Di tengah rasa putus asa, Raka mengusulkan sebuah ide. "Kalau mereka sibuk di media sosial, kenapa kita nggak pakai platform itu untuk mempromosikan budaya kita?" ujarnya kepada Nia dan teman-teman lainnya. Mereka pun mulai mengunggah video latihan tari yang lebih segar dan menarik, menggabungkan gerakan tradisional dengan musik modern. Raka yang pandai dalam mengedit video menciptakan konsep baru, yaitu perpaduan tari tradisional dengan musik elektronik yang sedang populer. Dengan judul "Ketika Tradisi Bertemu Generasi Z," video pertama mereka pun diunggah ke Instagram dan TikTok. Tak lama setelah video itu diunggah, video tersebut mendapat perhatian luas. Banyak komentar positif yang masuk, seperti "Ini keren, budaya lokal jadi lebih modern!" dan "Aku jadi ingin datang ke festivalnya." Beberapa influencer juga membagikan video tersebut, memberi mereka lebih banyak eksposur. Video tersebut viral dengan cepat, menarik perhatian banyak orang, bahkan dari luar kota. Komentar positif terus mengalir, dan dukungan untuk festival budaya semakin besar.
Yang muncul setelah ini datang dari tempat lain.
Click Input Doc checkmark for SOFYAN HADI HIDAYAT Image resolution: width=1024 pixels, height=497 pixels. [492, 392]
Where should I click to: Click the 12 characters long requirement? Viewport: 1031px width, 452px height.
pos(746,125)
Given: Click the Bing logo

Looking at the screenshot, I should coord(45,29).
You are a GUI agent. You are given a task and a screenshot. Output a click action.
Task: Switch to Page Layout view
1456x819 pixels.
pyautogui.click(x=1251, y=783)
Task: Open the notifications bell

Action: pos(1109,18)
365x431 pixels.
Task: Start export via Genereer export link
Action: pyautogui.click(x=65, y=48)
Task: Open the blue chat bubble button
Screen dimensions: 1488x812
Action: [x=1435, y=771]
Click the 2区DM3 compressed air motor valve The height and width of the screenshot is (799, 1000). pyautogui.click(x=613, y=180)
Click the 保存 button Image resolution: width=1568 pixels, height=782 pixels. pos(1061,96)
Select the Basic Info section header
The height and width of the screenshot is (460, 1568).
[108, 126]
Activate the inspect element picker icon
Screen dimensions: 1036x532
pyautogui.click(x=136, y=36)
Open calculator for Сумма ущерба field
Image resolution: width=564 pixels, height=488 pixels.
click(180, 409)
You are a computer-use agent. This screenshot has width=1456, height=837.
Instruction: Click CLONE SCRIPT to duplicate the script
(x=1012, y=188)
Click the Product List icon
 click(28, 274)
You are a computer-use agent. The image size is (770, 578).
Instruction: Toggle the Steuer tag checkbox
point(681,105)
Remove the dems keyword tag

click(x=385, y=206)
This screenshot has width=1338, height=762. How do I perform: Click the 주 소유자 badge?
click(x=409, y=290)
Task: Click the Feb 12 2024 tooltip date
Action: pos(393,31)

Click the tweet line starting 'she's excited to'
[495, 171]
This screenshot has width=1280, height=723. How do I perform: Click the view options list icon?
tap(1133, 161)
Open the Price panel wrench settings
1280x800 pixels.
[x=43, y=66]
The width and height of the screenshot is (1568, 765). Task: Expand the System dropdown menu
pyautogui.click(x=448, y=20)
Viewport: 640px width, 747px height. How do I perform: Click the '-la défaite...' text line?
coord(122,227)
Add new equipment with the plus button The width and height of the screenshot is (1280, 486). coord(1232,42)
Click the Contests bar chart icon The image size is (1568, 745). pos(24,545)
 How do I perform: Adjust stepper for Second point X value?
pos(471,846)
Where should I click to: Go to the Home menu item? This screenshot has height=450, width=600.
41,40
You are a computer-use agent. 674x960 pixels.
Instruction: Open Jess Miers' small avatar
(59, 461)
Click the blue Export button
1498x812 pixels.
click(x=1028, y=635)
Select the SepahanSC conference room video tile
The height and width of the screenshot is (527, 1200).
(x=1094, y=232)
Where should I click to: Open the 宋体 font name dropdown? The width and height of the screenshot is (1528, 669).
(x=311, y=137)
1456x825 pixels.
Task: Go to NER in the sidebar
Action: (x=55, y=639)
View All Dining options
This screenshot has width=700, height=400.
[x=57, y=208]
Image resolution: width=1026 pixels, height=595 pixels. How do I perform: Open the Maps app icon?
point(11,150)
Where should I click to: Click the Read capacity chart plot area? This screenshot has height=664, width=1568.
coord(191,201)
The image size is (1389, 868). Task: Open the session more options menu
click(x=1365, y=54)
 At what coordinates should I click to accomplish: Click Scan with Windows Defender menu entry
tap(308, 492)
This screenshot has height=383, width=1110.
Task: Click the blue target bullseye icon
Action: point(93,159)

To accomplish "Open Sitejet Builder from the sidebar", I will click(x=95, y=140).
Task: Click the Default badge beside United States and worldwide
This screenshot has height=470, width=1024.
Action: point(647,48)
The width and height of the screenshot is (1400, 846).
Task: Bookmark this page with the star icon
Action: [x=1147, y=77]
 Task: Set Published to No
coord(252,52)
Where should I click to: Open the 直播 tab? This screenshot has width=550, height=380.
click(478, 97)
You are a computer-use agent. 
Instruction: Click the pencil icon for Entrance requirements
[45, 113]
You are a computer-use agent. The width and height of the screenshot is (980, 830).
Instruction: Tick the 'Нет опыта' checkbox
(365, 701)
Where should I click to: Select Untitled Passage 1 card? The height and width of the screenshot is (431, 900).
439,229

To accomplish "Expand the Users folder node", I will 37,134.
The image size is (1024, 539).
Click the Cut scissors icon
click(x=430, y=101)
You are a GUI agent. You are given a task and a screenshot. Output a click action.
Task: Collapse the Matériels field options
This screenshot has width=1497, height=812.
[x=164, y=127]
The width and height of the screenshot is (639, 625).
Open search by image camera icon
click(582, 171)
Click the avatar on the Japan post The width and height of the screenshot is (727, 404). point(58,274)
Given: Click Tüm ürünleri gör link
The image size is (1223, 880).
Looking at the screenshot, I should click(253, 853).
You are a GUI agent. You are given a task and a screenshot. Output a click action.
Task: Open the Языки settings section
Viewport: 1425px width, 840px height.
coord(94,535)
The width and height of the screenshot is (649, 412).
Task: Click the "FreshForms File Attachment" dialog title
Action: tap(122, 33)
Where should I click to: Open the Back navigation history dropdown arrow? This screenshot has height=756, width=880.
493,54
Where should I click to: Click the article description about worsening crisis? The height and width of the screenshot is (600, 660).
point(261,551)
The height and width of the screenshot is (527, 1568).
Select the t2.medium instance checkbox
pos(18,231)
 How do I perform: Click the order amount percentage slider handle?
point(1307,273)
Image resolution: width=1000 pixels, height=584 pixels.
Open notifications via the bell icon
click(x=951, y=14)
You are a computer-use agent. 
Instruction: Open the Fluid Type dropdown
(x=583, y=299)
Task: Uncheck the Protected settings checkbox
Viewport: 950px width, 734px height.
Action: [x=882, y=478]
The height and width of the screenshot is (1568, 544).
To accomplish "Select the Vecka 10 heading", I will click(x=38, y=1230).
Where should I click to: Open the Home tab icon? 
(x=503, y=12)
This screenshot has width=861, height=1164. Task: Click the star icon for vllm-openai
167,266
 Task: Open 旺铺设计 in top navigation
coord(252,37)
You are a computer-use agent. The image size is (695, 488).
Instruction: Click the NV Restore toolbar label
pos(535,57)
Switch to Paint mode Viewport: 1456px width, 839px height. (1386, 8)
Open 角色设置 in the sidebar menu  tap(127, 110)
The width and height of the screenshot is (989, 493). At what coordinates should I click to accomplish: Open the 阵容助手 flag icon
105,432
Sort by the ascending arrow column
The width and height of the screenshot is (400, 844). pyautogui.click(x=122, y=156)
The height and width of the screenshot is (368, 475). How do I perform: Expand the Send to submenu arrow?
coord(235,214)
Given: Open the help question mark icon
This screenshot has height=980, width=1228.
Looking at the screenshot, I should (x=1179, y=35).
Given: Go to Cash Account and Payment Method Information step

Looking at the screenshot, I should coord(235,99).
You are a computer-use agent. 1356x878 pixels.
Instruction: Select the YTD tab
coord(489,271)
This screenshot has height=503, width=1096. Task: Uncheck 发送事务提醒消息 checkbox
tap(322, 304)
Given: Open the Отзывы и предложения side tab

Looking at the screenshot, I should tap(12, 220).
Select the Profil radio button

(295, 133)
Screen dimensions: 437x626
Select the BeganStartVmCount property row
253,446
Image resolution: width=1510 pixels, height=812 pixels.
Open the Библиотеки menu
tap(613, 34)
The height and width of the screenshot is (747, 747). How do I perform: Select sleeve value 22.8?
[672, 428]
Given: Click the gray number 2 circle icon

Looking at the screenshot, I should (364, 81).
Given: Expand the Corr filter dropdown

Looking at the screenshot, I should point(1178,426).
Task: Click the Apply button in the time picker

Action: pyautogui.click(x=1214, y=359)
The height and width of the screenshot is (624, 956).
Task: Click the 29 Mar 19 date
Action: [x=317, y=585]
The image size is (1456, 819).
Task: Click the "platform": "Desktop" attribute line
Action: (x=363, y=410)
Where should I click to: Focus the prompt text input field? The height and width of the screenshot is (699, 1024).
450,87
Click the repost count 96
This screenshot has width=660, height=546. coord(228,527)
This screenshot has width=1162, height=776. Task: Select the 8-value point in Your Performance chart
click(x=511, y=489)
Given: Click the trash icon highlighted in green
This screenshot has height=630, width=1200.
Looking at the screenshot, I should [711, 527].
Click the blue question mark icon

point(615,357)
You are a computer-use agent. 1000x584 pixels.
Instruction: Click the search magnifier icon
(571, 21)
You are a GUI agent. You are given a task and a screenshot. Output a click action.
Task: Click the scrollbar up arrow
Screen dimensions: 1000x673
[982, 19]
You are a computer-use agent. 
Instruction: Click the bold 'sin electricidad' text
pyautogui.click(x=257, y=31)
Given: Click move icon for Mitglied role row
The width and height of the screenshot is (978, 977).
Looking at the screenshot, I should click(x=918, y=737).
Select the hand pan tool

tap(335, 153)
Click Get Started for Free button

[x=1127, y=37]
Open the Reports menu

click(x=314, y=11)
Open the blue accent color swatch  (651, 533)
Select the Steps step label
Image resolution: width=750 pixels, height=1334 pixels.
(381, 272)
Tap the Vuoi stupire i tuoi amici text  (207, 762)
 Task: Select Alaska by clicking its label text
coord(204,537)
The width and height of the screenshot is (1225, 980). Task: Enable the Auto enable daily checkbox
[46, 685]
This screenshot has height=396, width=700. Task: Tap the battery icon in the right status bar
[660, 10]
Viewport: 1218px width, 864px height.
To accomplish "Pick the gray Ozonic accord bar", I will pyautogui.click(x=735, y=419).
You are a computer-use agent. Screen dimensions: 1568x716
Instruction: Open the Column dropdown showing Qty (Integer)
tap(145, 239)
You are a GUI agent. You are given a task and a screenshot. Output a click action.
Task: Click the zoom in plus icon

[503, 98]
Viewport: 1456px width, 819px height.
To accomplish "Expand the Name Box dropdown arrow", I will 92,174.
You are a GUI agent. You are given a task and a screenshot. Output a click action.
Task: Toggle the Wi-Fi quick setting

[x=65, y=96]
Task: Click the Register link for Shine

Hari festival akhirnya tiba. Meskipun tidak seramai konser boyband Korea, jumlah pengunjung festival jauh lebih banyak daripada yang mereka perkirakan. Para pelaku seni budaya yang sebelumnya merasa terpinggirkan kini merasa dihargai. Nia, yang semula pesimis, kini merasa optimis setelah melihat antusiasme pengunjung yang berbondong-bondong datang. Mereka berdecak kagum melihat tarian yang dipadukan dengan musik elektronik, memberikan kesan yang segar namun tetap mempertahankan kekuatan tradisionalnya.
Ketika Nia dan kelompoknya tampil, tepuk tangan menggema di seluruh alun-alun. Tarian yang dulu dianggap kuno kini bersinar kembali seperti bintang yang menemukan cahayanya. Nia tersenyum lega. "Ternyata budaya lokal bisa menarik perhatian jika kita menyampaikannya dengan cara yang berbeda," kata Nia pada Raka setelah pertunjukan berakhir. Raka tersenyum dan berkata, "Ini baru permulaan, Nia. Kita harus terus berinovasi dan berjuang."Selama festival berlangsung, pengunjung terus berdatangan untuk menikmati pertunjukan disana.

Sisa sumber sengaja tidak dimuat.